Il y a aussi plein de choses qu’on n’a pas appris :

  • D’où vient le décalage négatif (entre 10 et 30% de perte) entre le nombre de clics indiqué par Facebook sur un lien menant vers un site (donc potentiellement le nombre de visiteurs gagnés grâce à la sponsorisation) et le nombre de visiteurs réels indiqué par Google Analytics.
  • La raison pour laquelle Facebook refuse la sponsorisation de certaines publications en annonçant que « L’image de votre publicité ne peut contenir plus de 20% de texte » ? (raison invoquée : « Facebook veut privilégier les contenus créatifs » – sans commentaire)
  • Que fait réellement Facebook de nos données personnelles?
  • Comment lutter contre le piratage de profils?
  • Comment tester ses campagnes de sponsorisation à moindre frais ?

Bref autant de questions où les intervenants ont plus que pataugé pour apporter des réponses claires et honnêtes…

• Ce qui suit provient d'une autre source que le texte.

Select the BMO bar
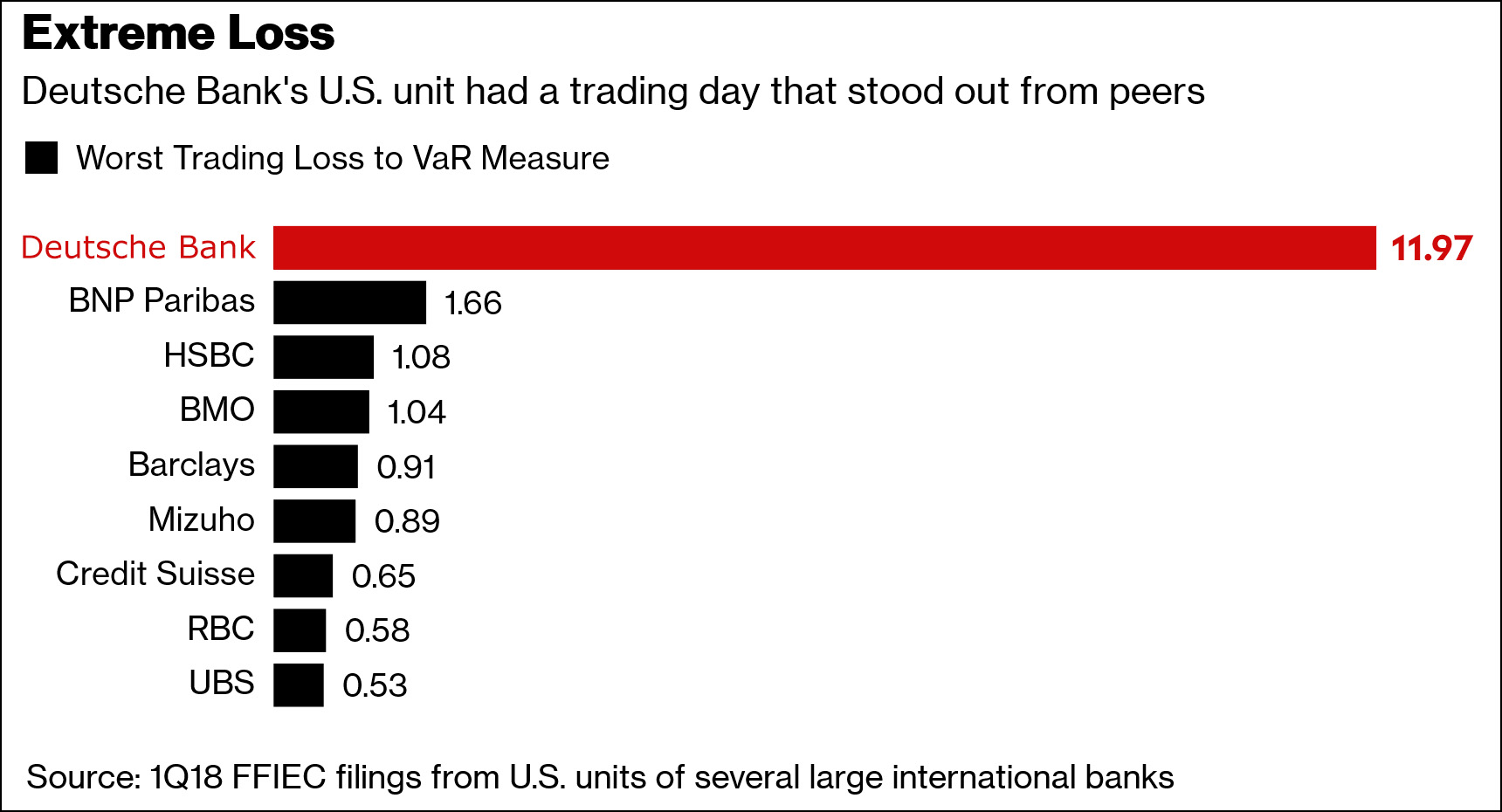The width and height of the screenshot is (1502, 812). 320,411

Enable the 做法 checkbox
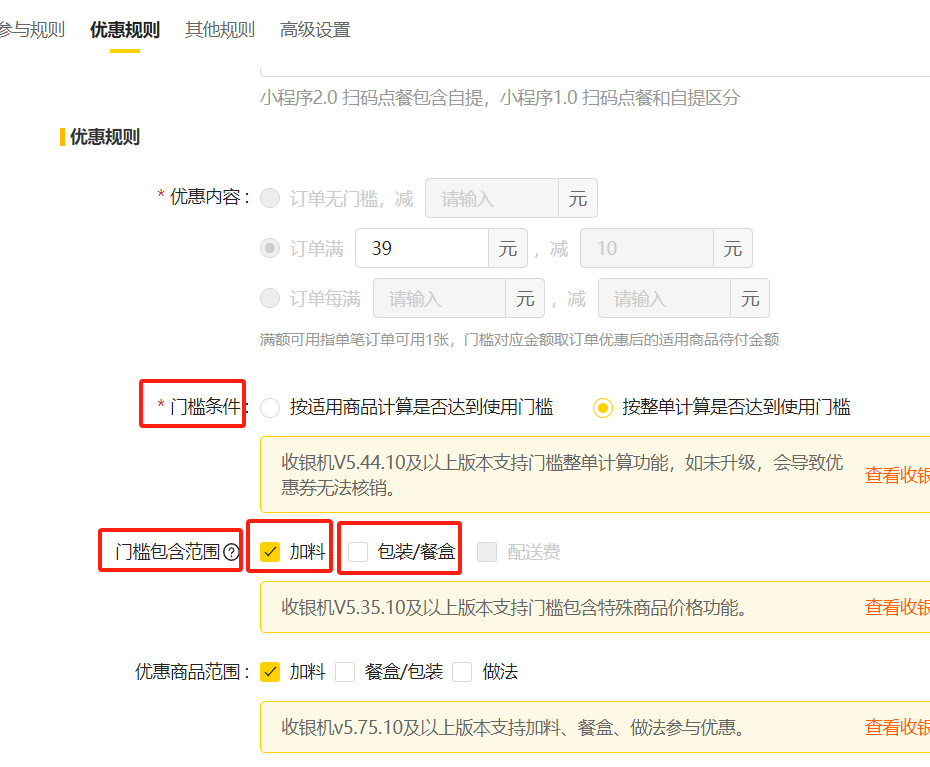(x=462, y=672)
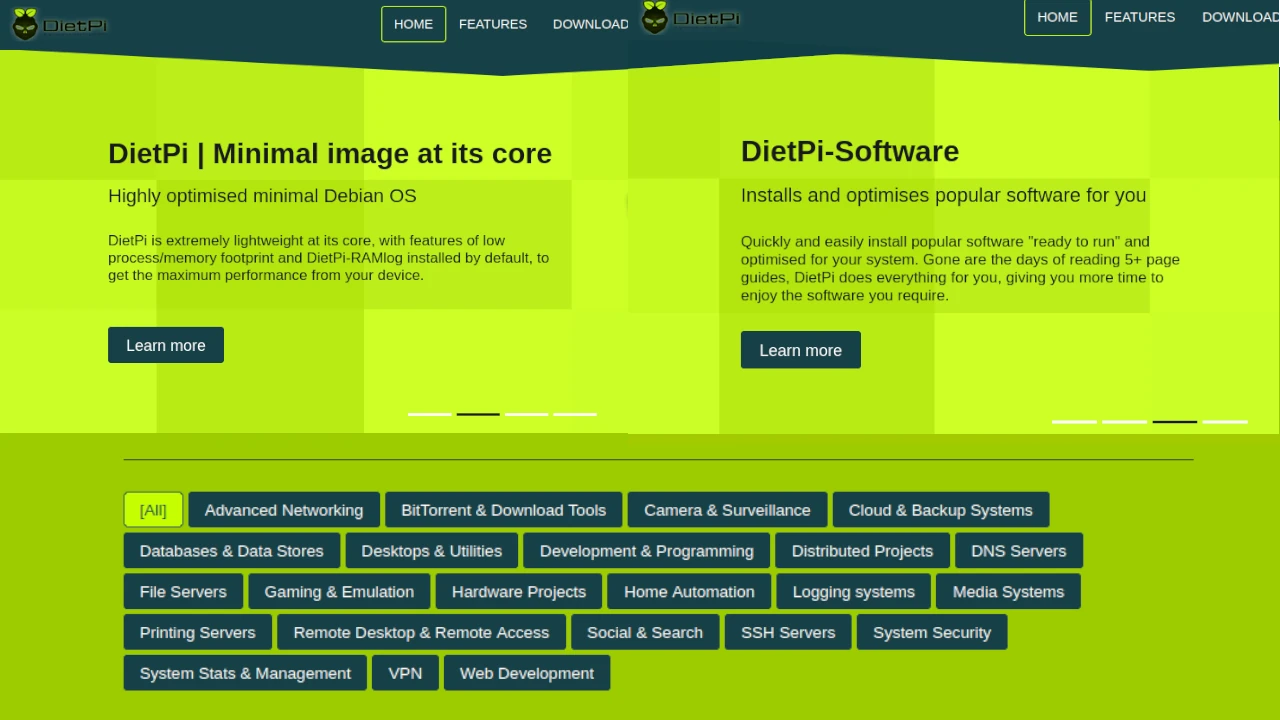Choose the VPN category filter
This screenshot has height=720, width=1280.
click(405, 673)
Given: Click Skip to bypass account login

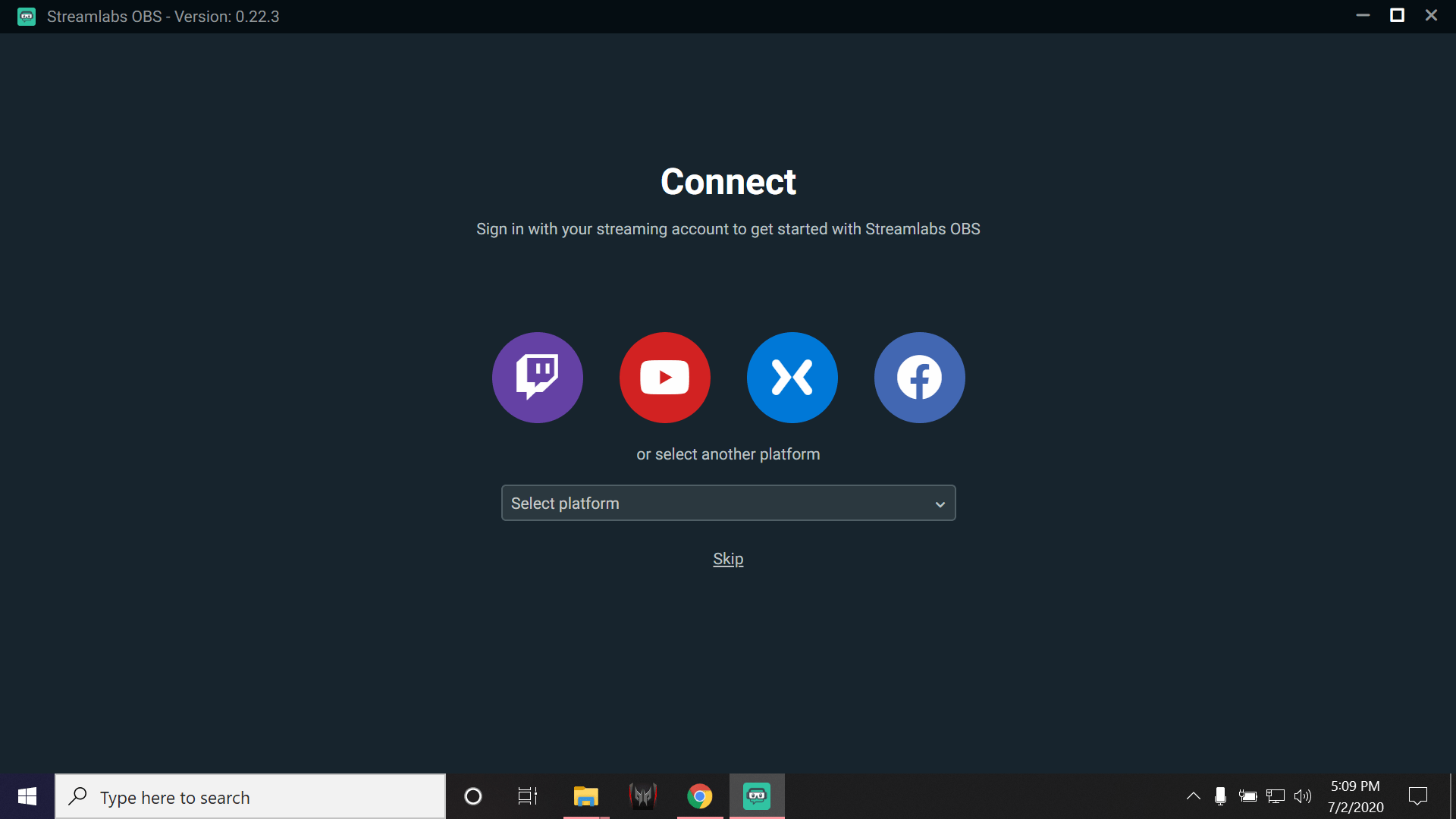Looking at the screenshot, I should point(728,558).
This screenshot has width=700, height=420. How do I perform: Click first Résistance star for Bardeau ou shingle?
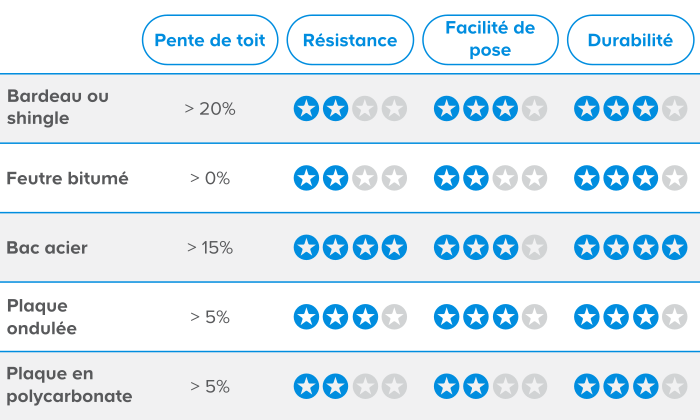pyautogui.click(x=306, y=108)
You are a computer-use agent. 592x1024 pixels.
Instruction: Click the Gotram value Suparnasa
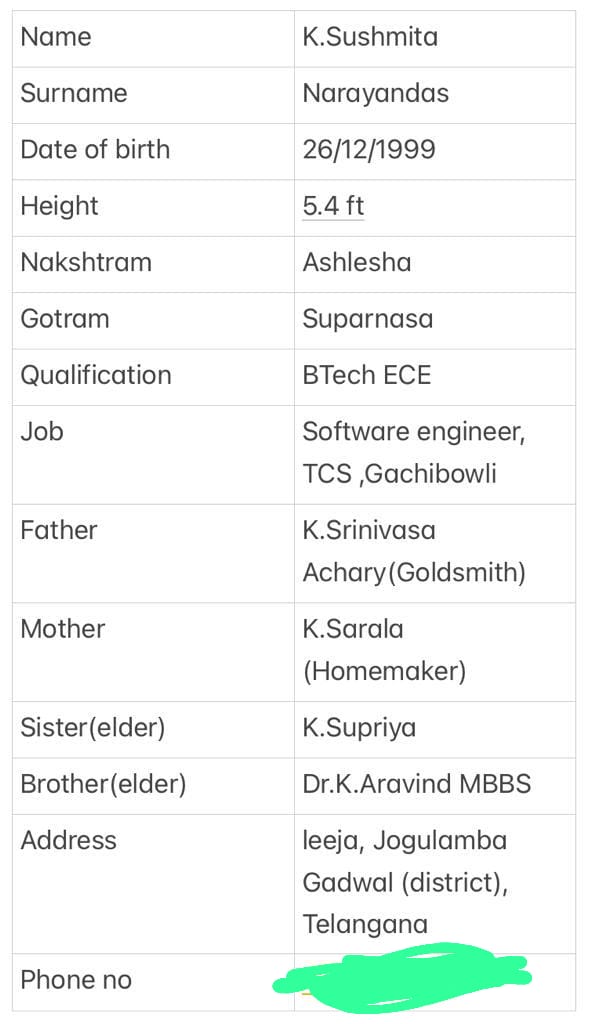[x=368, y=319]
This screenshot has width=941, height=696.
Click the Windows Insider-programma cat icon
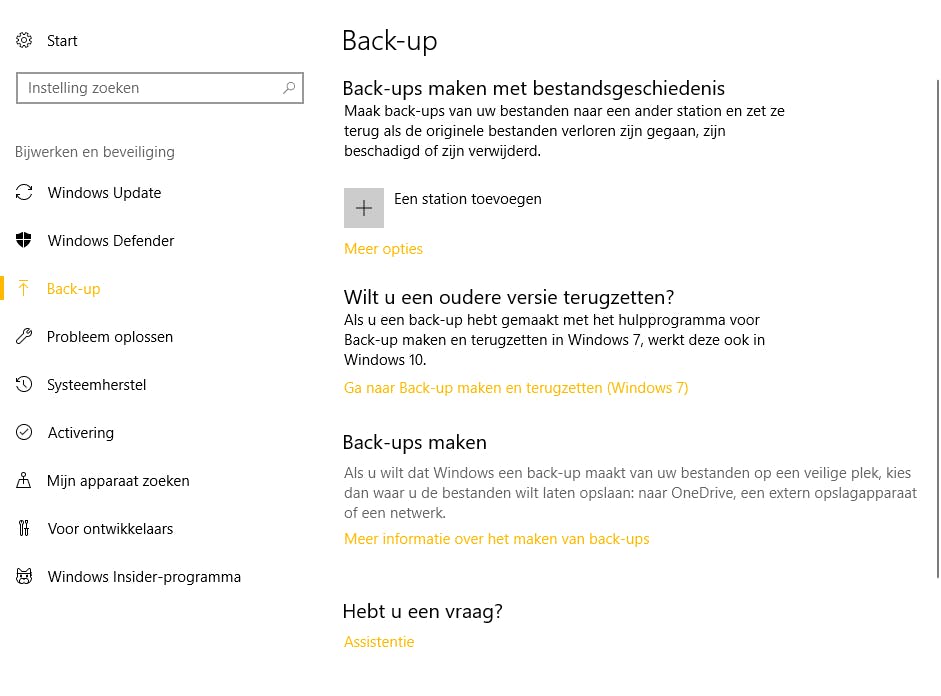click(x=24, y=577)
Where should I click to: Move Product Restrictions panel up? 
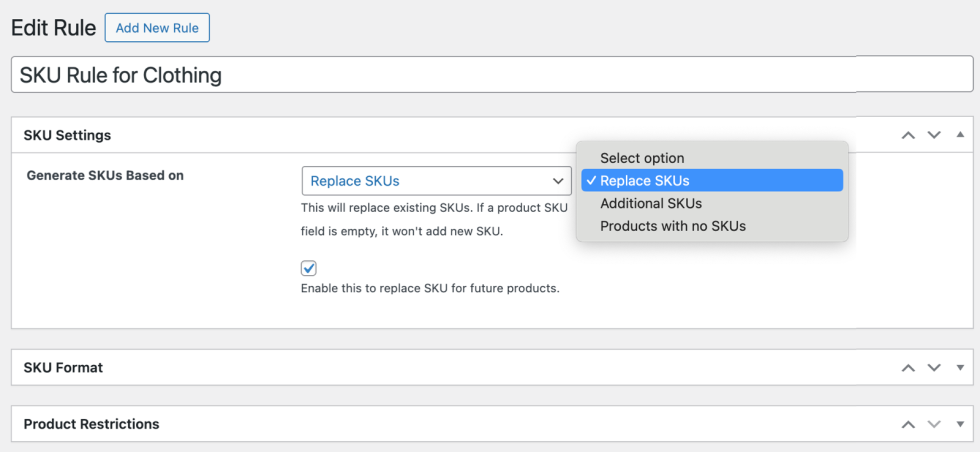click(908, 424)
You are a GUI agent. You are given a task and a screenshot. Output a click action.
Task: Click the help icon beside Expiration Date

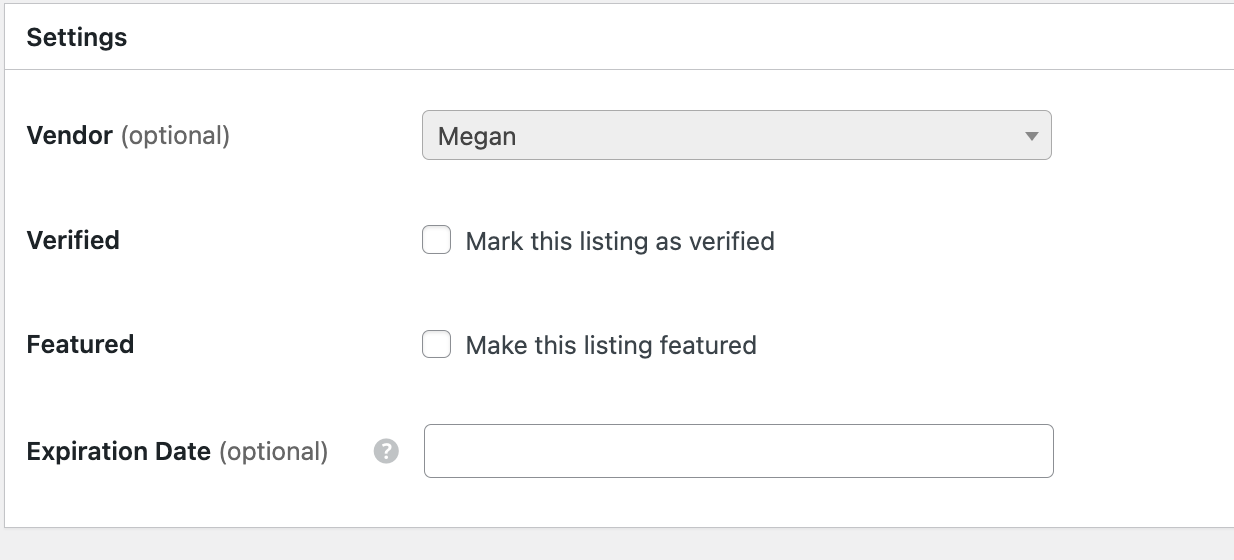coord(386,451)
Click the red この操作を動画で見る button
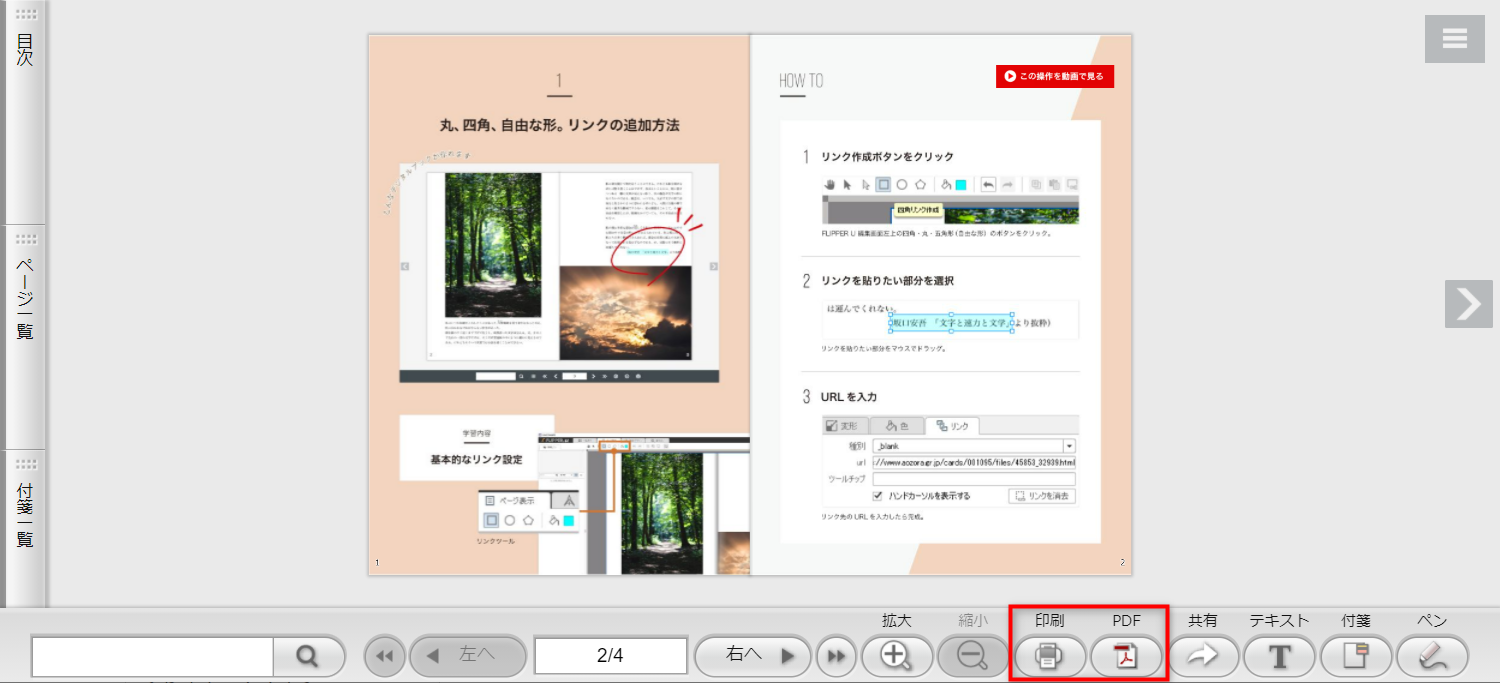This screenshot has width=1500, height=683. coord(1054,76)
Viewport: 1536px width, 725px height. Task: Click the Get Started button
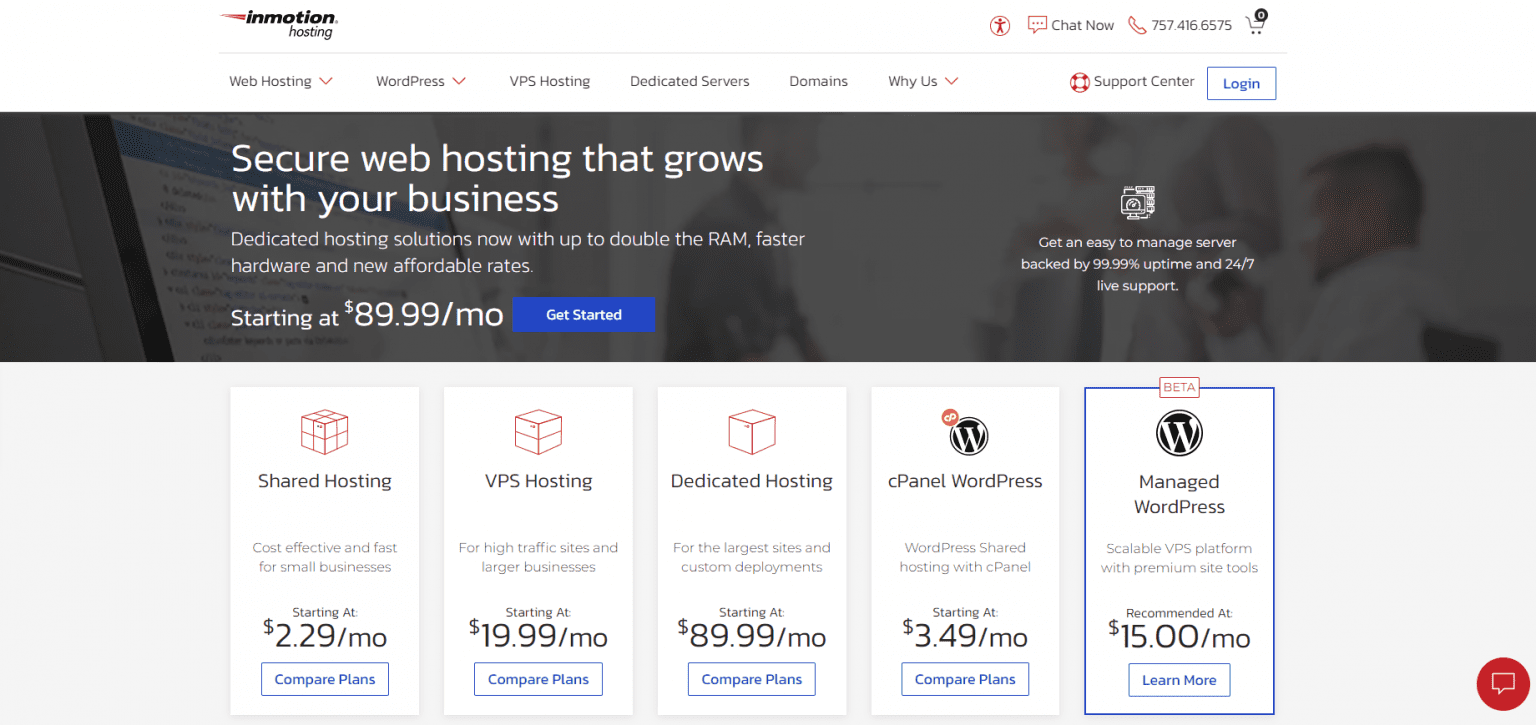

Facebook, fini le social, place au business

Vous allez (peut-être) qualifier mes propos d’hypocrites puisqu’en tant qu’agence de communication digitale, nous gérons les réseaux sociaux de nos clients. Cela serait donc un peu cracher dans la soupe que de critiquer un système qui concerne une partie de l’activité de Mad Monkeys Consulting. Et bien cher lecteur, sache qu’il en est tout autre puisque nos résultats démontrent que les actions de community management et de content marketing menées pour nos clients sur Facebook (pour ne parler que de lui) génèrent des croissances de chiffres d’affaire au-delà de ce que ces derniers pouvaient espérer. Et donc bien sur que nous encourageons nos clients à être présents sur ce réseau social (si le choix s’est porté sur celui-ci selon l’audience et le secteur de l’entreprise cela va s’en dire…).  Je parle bien de « community management » et « marketing de contenus« . Or, lors de cette « conférence » c’est bien cela qui a le plus heurté ma sensibilité de community manager. Jamais (je dis bien jamais) au cours de ces deux jours « d’ateliers » (comme Ils les appellent) il n’a été fait mention du travail de community management et la création de contenus créatifs à mettre en place afin de gérer une page entreprise. En fait, désormais pour Facebook, le réseau social se limite à mettre en place des campagnes de sponsorisation. Et les CM me donneront raison, sur Facebook désormais, on a beau mener un travail rigoureux et de qualité, et remettre en question celui-ci, si on ne booste pas les publications à coups de « mise en avant », la visibilité sera nulle et la portée organique sera pour ainsi dire minable.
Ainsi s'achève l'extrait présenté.